◆ Instructions to follow: Hand back all records exactly, pictures omitted.

◆ Records for this exercise:
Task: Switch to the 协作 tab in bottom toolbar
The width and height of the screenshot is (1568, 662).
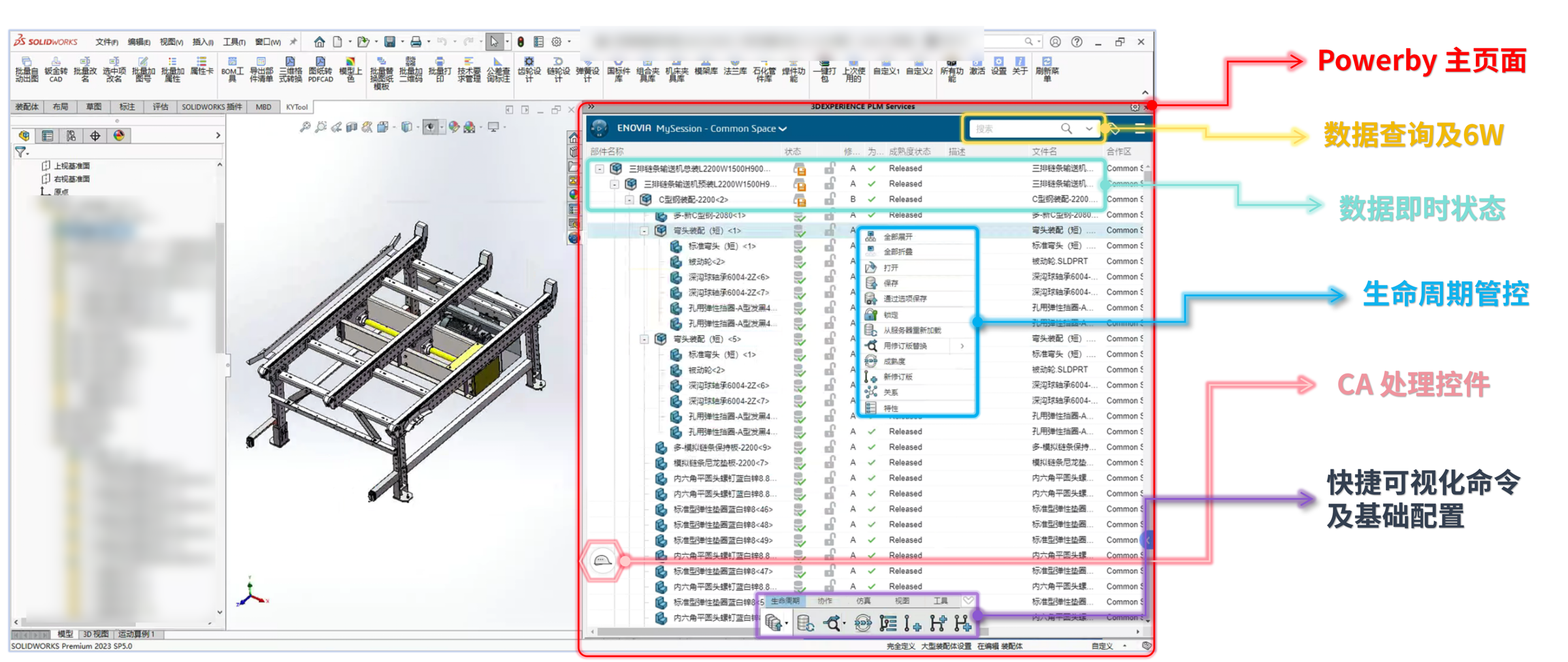Action: 825,601
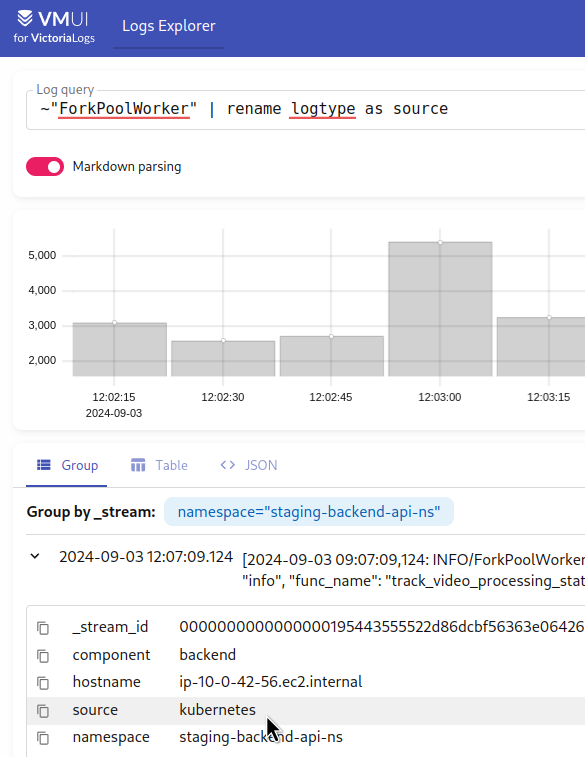Click the JSON code brackets icon
The image size is (585, 757).
click(x=227, y=465)
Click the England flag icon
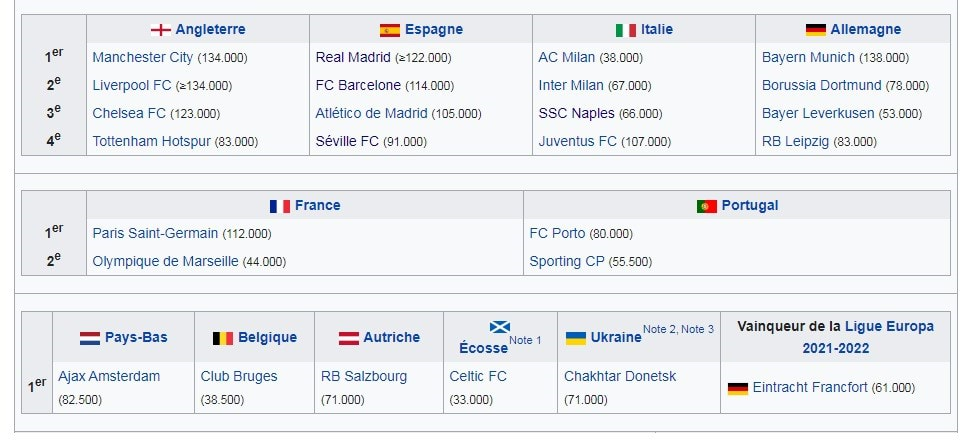 point(160,30)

◆ Answer box:
Task: Switch to the 协作 tab in bottom toolbar
The width and height of the screenshot is (1568, 662).
Action: 825,601
Click the JSON code brackets icon
The image size is (585, 757).
click(x=227, y=465)
Click the England flag icon
 point(160,30)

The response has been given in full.